GOAL :: Please write out all of the entries below word for word, keeping each line unchanged.

SUPPLIED RECORDS ::

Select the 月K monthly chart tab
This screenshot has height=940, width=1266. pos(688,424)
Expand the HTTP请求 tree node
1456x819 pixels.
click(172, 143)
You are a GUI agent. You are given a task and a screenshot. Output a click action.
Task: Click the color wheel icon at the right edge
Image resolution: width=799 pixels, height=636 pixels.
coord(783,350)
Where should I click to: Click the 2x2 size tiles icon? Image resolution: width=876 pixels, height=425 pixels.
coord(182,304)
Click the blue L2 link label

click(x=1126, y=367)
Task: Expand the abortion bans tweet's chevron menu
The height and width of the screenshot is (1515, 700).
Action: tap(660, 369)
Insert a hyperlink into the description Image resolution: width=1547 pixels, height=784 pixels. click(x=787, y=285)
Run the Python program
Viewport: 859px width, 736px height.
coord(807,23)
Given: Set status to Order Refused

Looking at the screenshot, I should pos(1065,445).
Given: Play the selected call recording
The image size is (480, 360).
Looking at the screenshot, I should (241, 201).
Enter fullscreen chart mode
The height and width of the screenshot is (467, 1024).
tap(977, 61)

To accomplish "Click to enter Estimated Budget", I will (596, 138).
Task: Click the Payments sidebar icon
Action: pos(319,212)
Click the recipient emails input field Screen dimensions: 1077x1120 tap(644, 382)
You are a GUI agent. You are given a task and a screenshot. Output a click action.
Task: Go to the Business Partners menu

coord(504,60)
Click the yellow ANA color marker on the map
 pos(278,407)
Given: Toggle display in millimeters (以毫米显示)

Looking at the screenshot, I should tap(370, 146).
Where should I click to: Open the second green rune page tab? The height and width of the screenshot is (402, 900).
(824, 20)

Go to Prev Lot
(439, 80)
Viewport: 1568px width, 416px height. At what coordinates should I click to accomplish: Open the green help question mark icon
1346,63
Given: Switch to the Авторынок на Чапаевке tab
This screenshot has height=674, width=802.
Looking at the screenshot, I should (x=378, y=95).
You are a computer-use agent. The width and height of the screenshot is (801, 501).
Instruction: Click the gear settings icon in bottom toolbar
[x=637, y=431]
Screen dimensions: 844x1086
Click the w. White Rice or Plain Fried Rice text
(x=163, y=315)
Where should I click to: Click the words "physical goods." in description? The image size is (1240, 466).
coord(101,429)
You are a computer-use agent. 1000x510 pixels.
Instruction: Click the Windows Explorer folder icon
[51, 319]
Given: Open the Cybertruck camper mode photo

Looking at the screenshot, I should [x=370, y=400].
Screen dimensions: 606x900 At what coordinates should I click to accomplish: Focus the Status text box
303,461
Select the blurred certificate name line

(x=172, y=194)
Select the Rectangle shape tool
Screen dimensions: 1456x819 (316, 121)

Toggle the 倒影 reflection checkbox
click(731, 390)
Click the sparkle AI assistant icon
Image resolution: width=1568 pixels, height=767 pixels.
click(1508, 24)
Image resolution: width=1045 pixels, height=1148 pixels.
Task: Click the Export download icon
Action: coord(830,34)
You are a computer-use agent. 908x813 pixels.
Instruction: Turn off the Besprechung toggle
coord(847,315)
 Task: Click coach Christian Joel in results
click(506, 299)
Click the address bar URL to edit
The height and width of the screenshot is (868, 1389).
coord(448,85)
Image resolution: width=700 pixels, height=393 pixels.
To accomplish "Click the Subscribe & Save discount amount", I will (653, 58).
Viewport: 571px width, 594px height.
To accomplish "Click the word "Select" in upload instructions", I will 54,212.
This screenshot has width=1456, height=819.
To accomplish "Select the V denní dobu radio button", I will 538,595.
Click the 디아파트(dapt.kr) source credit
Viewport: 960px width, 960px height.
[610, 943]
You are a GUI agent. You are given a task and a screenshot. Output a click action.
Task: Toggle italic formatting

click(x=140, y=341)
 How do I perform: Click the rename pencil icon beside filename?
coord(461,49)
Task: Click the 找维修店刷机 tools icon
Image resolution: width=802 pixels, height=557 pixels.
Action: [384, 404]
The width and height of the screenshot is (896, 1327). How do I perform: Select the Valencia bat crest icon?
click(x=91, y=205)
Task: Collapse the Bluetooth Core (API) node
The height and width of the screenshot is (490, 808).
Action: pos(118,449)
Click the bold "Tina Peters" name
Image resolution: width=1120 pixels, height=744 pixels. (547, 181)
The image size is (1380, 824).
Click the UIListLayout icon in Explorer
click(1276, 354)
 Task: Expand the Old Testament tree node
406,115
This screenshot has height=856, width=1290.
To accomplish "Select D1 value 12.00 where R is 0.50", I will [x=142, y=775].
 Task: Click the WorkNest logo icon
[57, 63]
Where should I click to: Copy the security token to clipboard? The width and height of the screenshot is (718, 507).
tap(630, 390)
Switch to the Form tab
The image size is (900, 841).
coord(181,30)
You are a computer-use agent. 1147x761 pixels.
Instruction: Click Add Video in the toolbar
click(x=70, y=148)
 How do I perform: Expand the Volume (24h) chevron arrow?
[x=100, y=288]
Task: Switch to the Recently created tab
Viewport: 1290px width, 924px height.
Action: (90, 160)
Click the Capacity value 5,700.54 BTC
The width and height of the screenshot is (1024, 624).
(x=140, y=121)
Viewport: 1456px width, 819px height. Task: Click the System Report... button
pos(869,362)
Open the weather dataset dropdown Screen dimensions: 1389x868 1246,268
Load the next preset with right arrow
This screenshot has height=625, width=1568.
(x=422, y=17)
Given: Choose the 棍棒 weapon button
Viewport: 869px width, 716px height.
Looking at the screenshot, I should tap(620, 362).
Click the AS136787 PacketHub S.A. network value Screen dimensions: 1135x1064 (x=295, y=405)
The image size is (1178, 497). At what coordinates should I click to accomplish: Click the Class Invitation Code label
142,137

EXERCISE RESPONSE ::
Select the 月K monthly chart tab
This screenshot has height=940, width=1266. pos(688,424)
Expand the HTTP请求 tree node
1456x819 pixels.
click(172, 143)
You are a GUI agent. You are given a task and a screenshot. Output a click action.
Task: Click the color wheel icon at the right edge
Image resolution: width=799 pixels, height=636 pixels.
coord(783,350)
Where should I click to: Click the 2x2 size tiles icon? Image resolution: width=876 pixels, height=425 pixels.
coord(182,304)
Click the blue L2 link label

click(x=1126, y=367)
Task: Expand the abortion bans tweet's chevron menu
The height and width of the screenshot is (1515, 700).
Action: tap(660, 369)
Insert a hyperlink into the description Image resolution: width=1547 pixels, height=784 pixels. click(x=787, y=285)
Run the Python program
Viewport: 859px width, 736px height.
coord(807,23)
Given: Set status to Order Refused

Looking at the screenshot, I should pos(1065,445).
Given: Play the selected call recording
The image size is (480, 360).
Looking at the screenshot, I should (241, 201).
Enter fullscreen chart mode
The height and width of the screenshot is (467, 1024).
tap(977, 61)

To accomplish "Click to enter Estimated Budget", I will (596, 138).
Task: Click the Payments sidebar icon
Action: pos(319,212)
Click the recipient emails input field Screen dimensions: 1077x1120 tap(644, 382)
You are a GUI agent. You are given a task and a screenshot. Output a click action.
Task: Go to the Business Partners menu

coord(504,60)
Click the yellow ANA color marker on the map
 pos(278,407)
Given: Toggle display in millimeters (以毫米显示)

Looking at the screenshot, I should tap(370, 146).
Where should I click to: Open the second green rune page tab? The height and width of the screenshot is (402, 900).
(824, 20)

Go to Prev Lot
(439, 80)
Viewport: 1568px width, 416px height. At what coordinates should I click to accomplish: Open the green help question mark icon
1346,63
Given: Switch to the Авторынок на Чапаевке tab
This screenshot has height=674, width=802.
Looking at the screenshot, I should (x=378, y=95).
You are a computer-use agent. The width and height of the screenshot is (801, 501).
Instruction: Click the gear settings icon in bottom toolbar
[x=637, y=431]
Screen dimensions: 844x1086
Click the w. White Rice or Plain Fried Rice text
(x=163, y=315)
Where should I click to: Click the words "physical goods." in description? The image size is (1240, 466).
coord(101,429)
You are a computer-use agent. 1000x510 pixels.
Instruction: Click the Windows Explorer folder icon
[51, 319]
Given: Open the Cybertruck camper mode photo

Looking at the screenshot, I should [x=370, y=400].
Screen dimensions: 606x900 At what coordinates should I click to accomplish: Focus the Status text box
303,461
Select the blurred certificate name line

(x=172, y=194)
Select the Rectangle shape tool
Screen dimensions: 1456x819 (316, 121)

Toggle the 倒影 reflection checkbox
click(731, 390)
Click the sparkle AI assistant icon
Image resolution: width=1568 pixels, height=767 pixels.
click(1508, 24)
Image resolution: width=1045 pixels, height=1148 pixels.
Task: Click the Export download icon
Action: coord(830,34)
You are a computer-use agent. 908x813 pixels.
Instruction: Turn off the Besprechung toggle
coord(847,315)
 Task: Click coach Christian Joel in results
click(506, 299)
Click the address bar URL to edit
The height and width of the screenshot is (868, 1389).
coord(448,85)
Image resolution: width=700 pixels, height=393 pixels.
To accomplish "Click the Subscribe & Save discount amount", I will (653, 58).
Viewport: 571px width, 594px height.
To accomplish "Click the word "Select" in upload instructions", I will 54,212.
This screenshot has width=1456, height=819.
To accomplish "Select the V denní dobu radio button", I will 538,595.
Click the 디아파트(dapt.kr) source credit
Viewport: 960px width, 960px height.
[610, 943]
You are a GUI agent. You are given a task and a screenshot. Output a click action.
Task: Toggle italic formatting

click(x=140, y=341)
 How do I perform: Click the rename pencil icon beside filename?
coord(461,49)
Task: Click the 找维修店刷机 tools icon
Image resolution: width=802 pixels, height=557 pixels.
Action: [384, 404]
The width and height of the screenshot is (896, 1327). How do I perform: Select the Valencia bat crest icon?
click(x=91, y=205)
Task: Collapse the Bluetooth Core (API) node
The height and width of the screenshot is (490, 808).
Action: pos(118,449)
Click the bold "Tina Peters" name
Image resolution: width=1120 pixels, height=744 pixels. (547, 181)
The image size is (1380, 824).
Click the UIListLayout icon in Explorer
click(1276, 354)
 Task: Expand the Old Testament tree node
406,115
This screenshot has height=856, width=1290.
To accomplish "Select D1 value 12.00 where R is 0.50", I will [x=142, y=775].
 Task: Click the WorkNest logo icon
[57, 63]
Where should I click to: Copy the security token to clipboard? The width and height of the screenshot is (718, 507).
tap(630, 390)
Switch to the Form tab
The image size is (900, 841).
coord(181,30)
You are a computer-use agent. 1147x761 pixels.
Instruction: Click Add Video in the toolbar
click(x=70, y=148)
 How do I perform: Expand the Volume (24h) chevron arrow?
[x=100, y=288]
Task: Switch to the Recently created tab
Viewport: 1290px width, 924px height.
Action: (90, 160)
Click the Capacity value 5,700.54 BTC
The width and height of the screenshot is (1024, 624).
(x=140, y=121)
Viewport: 1456px width, 819px height. Task: Click the System Report... button
pos(869,362)
Open the weather dataset dropdown Screen dimensions: 1389x868 1246,268
Load the next preset with right arrow
This screenshot has height=625, width=1568.
(x=422, y=17)
Given: Choose the 棍棒 weapon button
Viewport: 869px width, 716px height.
Looking at the screenshot, I should tap(620, 362).
Click the AS136787 PacketHub S.A. network value Screen dimensions: 1135x1064 (x=295, y=405)
The image size is (1178, 497). At what coordinates should I click to accomplish: Click the Class Invitation Code label
142,137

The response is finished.